PROVIDED TEXT
--------

The movie doesn’t quite stick its landing, unfortunately, as another coincidence of sorts, or at least an unrelated event, crops up that forces the motley crew to make some sort of decision, although it does also allow Panahi to further demonstrate the deep humanity of these people and further contrast them to the regime that would imprison or kill them on the slightest pretense. Once that’s resolved, we get to the climax, with its Shakespearean tone and series of monologues, before a brief final scene that recalls the perfection of the earlier parts of the film.

I’ve only seen three of the Best Picture nominees so far, but I’d put this over Train Dreams and behind Sinners and One Battle After Another. It’s unlikely to win for Best International Feature, as two of its competitors, Sentimental Value and The Secret Agent, scored Best Picture nods, but I wonder if it has a slight chance in its other category, Best Original Screenplay, which seems to be a way to honor a film that’s not going to win anything else, at least about half the time in recent years.

Darwin’s Journey.

Darwin’s Journey is one of the greatest complex board games I’ve ever played – although I’d call it more medium-heavy than heavy – with its incredible balance of various mechanics, strategies, and even a little player interaction. It first came out in 2023 and has since soared into the top 100 overall on BoardGameGeek, a list that skews towards heavier games, while also jumping on to my own top 100 at #16 this November, the highest new entry of any game this time around. I’ve owned the game for probably two years, having picked it up on Prime Day in either 2023 or 2024 for half off, and also love the fact that the box is half the width of any other game of its playing weight I own. (It’s out of stock right now at Miniature Market, but Noble Knight has some used copies.)

--------

STORED DATA
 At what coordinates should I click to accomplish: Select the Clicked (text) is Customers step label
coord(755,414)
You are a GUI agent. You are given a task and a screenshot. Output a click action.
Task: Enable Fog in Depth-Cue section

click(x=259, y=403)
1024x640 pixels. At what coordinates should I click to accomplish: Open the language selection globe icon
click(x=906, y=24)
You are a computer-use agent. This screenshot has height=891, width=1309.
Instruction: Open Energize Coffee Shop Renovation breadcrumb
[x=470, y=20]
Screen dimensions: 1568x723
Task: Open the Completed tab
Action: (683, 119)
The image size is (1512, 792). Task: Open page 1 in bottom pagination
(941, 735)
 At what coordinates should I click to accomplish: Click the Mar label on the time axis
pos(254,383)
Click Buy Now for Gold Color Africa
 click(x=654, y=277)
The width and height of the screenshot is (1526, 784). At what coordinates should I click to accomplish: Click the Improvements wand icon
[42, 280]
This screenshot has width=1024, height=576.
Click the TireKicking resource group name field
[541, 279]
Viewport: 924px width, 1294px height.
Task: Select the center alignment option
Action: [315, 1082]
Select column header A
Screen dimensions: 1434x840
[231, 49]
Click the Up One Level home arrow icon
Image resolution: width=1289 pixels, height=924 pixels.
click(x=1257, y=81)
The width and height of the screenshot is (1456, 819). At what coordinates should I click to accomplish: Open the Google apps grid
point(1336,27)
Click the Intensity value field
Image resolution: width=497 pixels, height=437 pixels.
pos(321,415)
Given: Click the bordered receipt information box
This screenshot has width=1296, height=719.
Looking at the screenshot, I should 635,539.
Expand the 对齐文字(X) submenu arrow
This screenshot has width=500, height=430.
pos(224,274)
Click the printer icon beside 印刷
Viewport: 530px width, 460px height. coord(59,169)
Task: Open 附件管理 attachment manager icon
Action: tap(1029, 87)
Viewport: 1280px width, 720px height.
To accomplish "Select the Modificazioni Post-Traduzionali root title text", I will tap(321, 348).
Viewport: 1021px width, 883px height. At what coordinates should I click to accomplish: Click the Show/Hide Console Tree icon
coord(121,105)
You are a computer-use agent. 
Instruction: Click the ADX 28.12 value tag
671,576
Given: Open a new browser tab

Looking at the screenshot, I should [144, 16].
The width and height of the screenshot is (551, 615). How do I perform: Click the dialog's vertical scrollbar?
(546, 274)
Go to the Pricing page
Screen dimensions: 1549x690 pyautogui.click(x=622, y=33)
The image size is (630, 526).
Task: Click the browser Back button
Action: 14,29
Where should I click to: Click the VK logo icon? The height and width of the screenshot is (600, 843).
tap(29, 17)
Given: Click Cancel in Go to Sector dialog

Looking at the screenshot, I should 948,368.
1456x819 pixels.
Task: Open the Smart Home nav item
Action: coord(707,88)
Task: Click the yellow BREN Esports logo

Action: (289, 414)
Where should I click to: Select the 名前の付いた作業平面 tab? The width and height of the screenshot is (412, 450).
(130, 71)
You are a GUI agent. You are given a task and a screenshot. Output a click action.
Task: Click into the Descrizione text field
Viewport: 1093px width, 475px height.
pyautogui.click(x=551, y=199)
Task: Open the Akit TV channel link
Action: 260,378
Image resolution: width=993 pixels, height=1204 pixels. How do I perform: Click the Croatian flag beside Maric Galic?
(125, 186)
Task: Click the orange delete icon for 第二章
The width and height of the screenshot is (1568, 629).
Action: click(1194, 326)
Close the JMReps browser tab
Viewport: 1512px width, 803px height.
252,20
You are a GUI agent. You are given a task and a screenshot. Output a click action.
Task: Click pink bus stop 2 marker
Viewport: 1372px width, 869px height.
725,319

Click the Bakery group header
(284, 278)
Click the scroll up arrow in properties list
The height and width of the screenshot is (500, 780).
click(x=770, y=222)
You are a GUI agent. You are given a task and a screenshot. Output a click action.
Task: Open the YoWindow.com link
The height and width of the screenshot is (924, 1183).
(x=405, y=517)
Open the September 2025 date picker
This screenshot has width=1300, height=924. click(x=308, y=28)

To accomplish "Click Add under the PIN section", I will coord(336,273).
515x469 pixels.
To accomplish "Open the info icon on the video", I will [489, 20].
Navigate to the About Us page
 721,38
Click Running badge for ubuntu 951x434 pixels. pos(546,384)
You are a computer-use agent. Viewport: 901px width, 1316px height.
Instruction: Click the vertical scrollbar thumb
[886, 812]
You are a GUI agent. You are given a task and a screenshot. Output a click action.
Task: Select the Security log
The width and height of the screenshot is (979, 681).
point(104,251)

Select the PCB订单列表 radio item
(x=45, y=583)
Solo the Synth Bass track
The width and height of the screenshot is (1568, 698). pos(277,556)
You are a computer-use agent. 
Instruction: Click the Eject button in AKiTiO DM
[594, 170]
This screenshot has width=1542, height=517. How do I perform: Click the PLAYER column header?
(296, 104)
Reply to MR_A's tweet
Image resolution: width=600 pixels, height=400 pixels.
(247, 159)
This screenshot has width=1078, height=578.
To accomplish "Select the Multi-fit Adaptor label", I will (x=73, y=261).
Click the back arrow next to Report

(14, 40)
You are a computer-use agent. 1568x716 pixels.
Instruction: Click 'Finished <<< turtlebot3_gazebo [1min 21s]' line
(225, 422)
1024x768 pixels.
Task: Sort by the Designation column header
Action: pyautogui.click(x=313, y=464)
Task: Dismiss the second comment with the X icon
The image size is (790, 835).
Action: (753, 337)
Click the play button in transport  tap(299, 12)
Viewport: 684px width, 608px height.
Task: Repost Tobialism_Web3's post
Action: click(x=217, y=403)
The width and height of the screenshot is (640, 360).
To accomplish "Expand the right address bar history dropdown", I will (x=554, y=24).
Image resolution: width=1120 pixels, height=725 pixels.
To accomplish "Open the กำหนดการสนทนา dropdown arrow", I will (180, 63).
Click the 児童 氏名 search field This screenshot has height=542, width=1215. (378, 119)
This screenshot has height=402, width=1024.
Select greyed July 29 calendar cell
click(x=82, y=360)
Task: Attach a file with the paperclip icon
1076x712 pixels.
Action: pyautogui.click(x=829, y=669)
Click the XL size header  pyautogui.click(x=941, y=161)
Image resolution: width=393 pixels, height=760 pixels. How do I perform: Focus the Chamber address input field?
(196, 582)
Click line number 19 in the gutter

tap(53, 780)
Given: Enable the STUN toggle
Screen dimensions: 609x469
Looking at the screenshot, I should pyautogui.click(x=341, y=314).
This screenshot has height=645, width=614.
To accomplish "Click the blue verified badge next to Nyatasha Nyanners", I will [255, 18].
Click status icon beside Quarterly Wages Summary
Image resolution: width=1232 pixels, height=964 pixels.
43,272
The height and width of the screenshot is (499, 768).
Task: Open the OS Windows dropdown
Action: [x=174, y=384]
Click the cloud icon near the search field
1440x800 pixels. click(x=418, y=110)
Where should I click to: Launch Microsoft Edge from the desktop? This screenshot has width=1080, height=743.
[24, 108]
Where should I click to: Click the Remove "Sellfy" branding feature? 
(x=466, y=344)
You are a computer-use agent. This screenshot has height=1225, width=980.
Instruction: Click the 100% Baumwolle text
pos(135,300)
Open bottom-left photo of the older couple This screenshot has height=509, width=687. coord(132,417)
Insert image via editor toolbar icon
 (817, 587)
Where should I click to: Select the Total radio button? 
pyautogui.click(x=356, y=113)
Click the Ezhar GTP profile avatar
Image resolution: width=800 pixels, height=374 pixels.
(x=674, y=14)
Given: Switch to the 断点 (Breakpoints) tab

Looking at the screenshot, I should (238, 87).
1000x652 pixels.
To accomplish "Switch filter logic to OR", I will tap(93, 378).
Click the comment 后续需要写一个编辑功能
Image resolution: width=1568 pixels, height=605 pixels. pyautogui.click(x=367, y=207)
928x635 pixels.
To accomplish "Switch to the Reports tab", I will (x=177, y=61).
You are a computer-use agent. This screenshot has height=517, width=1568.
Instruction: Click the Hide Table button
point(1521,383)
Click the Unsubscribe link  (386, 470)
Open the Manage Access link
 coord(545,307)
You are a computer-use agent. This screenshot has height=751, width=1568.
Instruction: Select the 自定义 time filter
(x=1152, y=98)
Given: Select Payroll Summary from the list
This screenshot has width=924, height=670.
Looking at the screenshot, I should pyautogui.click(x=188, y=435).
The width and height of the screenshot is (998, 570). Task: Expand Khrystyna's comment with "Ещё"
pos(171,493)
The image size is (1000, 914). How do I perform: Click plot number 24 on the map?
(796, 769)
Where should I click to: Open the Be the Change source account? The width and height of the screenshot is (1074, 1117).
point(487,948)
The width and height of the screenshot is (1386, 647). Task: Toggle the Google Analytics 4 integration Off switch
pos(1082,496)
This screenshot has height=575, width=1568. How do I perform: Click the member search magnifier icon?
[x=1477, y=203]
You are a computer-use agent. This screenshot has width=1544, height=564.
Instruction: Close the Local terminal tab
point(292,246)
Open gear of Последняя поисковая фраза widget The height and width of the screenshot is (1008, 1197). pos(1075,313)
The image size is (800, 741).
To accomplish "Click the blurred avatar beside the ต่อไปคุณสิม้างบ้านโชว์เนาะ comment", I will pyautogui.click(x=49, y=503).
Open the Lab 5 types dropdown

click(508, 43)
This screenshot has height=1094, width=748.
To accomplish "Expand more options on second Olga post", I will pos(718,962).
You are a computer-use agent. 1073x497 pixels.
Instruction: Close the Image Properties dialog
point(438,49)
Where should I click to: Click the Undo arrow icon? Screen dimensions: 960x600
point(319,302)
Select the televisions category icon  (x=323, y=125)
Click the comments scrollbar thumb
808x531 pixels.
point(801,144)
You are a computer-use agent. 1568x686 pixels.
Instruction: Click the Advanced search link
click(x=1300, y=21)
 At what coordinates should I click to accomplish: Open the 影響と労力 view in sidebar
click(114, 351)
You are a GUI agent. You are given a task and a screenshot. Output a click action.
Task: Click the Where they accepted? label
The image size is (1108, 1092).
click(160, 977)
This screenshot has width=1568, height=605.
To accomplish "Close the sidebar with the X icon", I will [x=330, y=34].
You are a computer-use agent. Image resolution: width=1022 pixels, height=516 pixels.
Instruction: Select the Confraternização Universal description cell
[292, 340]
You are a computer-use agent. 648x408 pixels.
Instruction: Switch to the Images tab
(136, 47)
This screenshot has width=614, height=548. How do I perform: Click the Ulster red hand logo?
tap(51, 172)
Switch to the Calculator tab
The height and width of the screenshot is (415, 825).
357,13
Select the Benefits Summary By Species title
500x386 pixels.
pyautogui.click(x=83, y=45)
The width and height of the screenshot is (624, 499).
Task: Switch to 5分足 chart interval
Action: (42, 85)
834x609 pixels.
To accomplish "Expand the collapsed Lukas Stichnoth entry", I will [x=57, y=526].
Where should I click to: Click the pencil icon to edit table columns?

--------

TASK BRIEF
Reproduce the review text word for word, starting with "Darwin’s Journey." and going on through "some used copies.)". Work only from the review text, not the rows.

REPLY
Darwin’s Journey.

Darwin’s Journey is one of the greatest complex board games I’ve ever played – although I’d call it more medium-heavy than heavy – with its incredible balance of various mechanics, strategies, and even a little player interaction. It first came out in 2023 and has since soared into the top 100 overall on BoardGameGeek, a list that skews towards heavier games, while also jumping on to my own top 100 at #16 this November, the highest new entry of any game this time around. I’ve owned the game for probably two years, having picked it up on Prime Day in either 2023 or 2024 for half off, and also love the fact that the box is half the width of any other game of its playing weight I own. (It’s out of stock right now at Miniature Market, but Noble Knight has some used copies.)